Next, we define a Rhodium model. A Rhodium model provides additional annotations for the function above. In particular, we will identify all parameters (inputs) and responses (outputs) of interest. Note that each parameter specified must be an input to the lake problem function (above) but not all inputs to the function must be Rhodium parameters, only relevent uncertainties and levers should be coded as Rhodium model parmeters.

In [3]:
model = Model(lake_problem)

model.parameters = [Parameter("pollution_limit"),
                    Parameter("b"),
                    Parameter("q"),
                    Parameter("mean"),
                    Parameter("stdev"),
                    Parameter("delta")]

model.responses = [Response("max_P", Response.MINIMIZE),
                   Response("utility", Response.MAXIMIZE),
                   Response("inertia", Response.MAXIMIZE),
                   Response("reliability", Response.MAXIMIZE)]

Parameter names must match the argument name in the Python function. You can also define default values for parameters, but it will fall back to using any default values in the function definition. Responses identify the model outputs. In addition to providing a name for each response, you can also specify if the response is an objective to be minimized or maximized, or indicate the response is "informational" and should not be optimized.

Rhodium also supports constraints. For example, we could define a constraint on reliability. Note how the constraint is a valid Python expression that can reference any parameter or response. You should in general try to keep each constraint simple, such as simple equality or inequality expressions, which will help improve the performance of the optimization algorithm.

In [4]:
model.constraints = [Constraint("reliability >= 0.95")]

Or we could have an unconstrained problem, in which case we simply do not define any constraints:

In [5]:
model.constraints = []

At this point, the model is ready for use with Rhodium.

The following sections will illustrate the Many Objective Robust Decision Making (MORDM) framework applied to the lake problem.

![MORDM.png](attachment:MORDM.png)

## Optimizing the Model
The first step in a MORDM analysis is to search for non-dominated decision alternatives. Rhodium will attempt the optimize the responses we defined subject to any constraints by tweaking levers. Levers are parameters that we can control when implementing a policy. For the lake problem, we are controlling the amount of pollution released yearly into the lake. Thus, we will define a lever for our `pollution_limit` parameter to be 100 values between 0.0 and 0.1.

In [6]:
model.levers = [RealLever("pollution_limit", 0.0, 0.1, length=100)]

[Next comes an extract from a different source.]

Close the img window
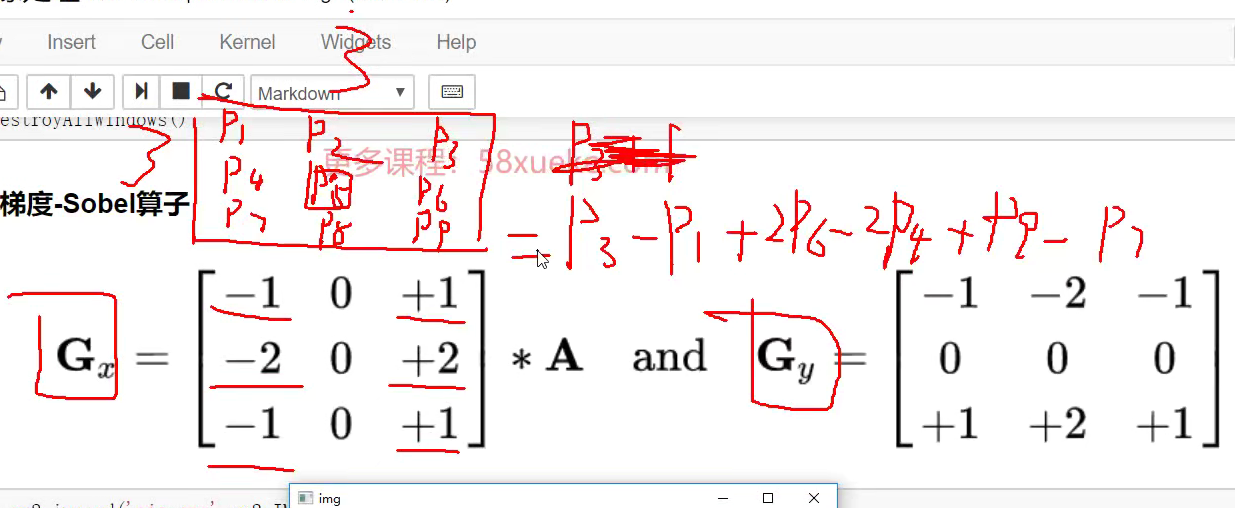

Next, we call `optimize` to optimize the problem. The optimization algorithm will iteratively adjust the levers while searching for an optimal policy. If more than one response is defined, such as in this example, then typically many Pareto optimal responses can be found. None of the identified Pareto optimal policies is better than any other; instead they form a tradeoff among the responses, some with better performance with respect to one or more responses but worse in others. Running the optimization below, we should find many optimal policies.

The `optimize` function call takes 3 arguments: the simulation model, your MOEA of choice and the number of function evaluations to run. Here we will optimize the lake probem using the NSGAII algorithm over 1,000 function evaluations.

In [7]:
output = optimize(model, "NSGAII", 1000)
print("Found", len(output), "optimal policies!")

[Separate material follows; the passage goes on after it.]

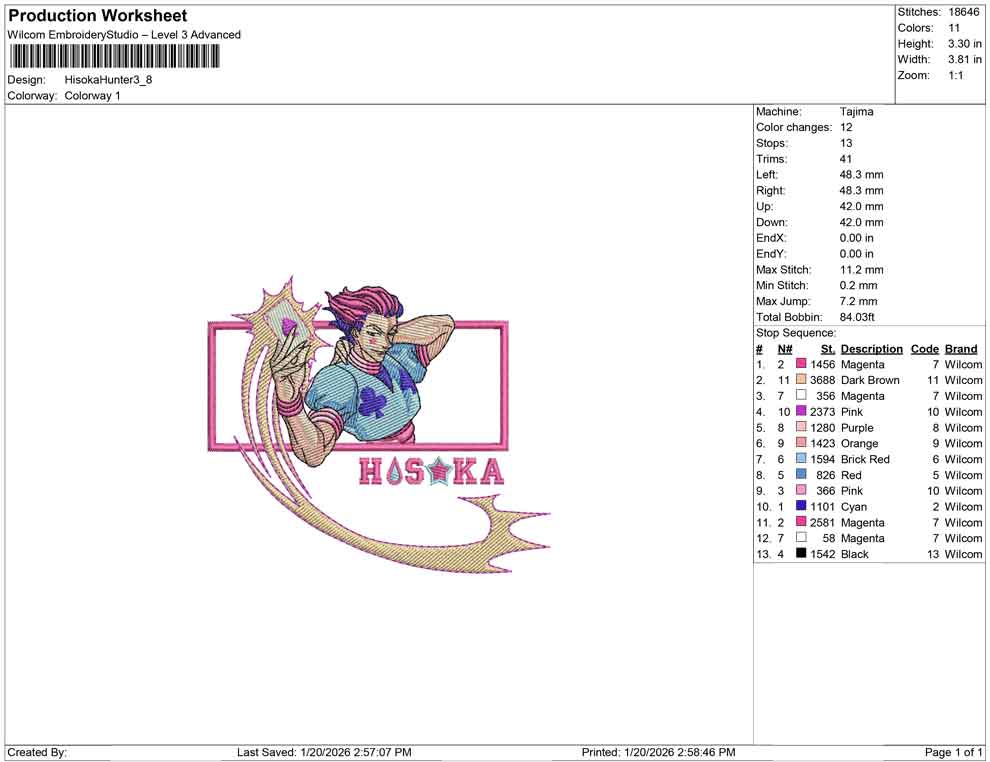The width and height of the screenshot is (990, 762).
Task: Click the Purple thread chip in stop row 5
Action: click(799, 428)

Found 100 optimal policies!


The output is by default a dictionary. However, for some analyses, it can be useful to have this data in other formats, such as Pandas' DataFrame and Numpy's ndarray. Rhodium can also convert its data sets into these other formats:

In [8]:
# Save the output as a pandas dataframe
df = output.as_dataframe()
# Save the output as a numpy array
arr = output.as_array()

Here, `output` is a Rhodium data set containing one or more optimal policies. We can reference specific policies by index, such as `output[5]`, or by searching for a policy with certain traits using the `find`, `find_min`, and `find_max` methods. For example:

In [9]:
policy = output[5]
policy = output.find_max("reliability")
policies = output.find("utility > 0.5")

As demonstrated above, a Rhodium data set acts like a list with additional methods for querying data. Each entry (aka policy) within the dataset is a Python dictionary mapping keys to values. The key corresponds to the name of the parameter or response we defined in the model. For example, we can print information about a selected policy:

In [10]:
policy = output.find_max("reliability")

print("Max Phosphorus in Lake:", policy["max_P"])
print("Utility:               ", policy["utility"])
print("Inertia:               ", policy["inertia"])
print("Reliability:           ", policy["reliability"])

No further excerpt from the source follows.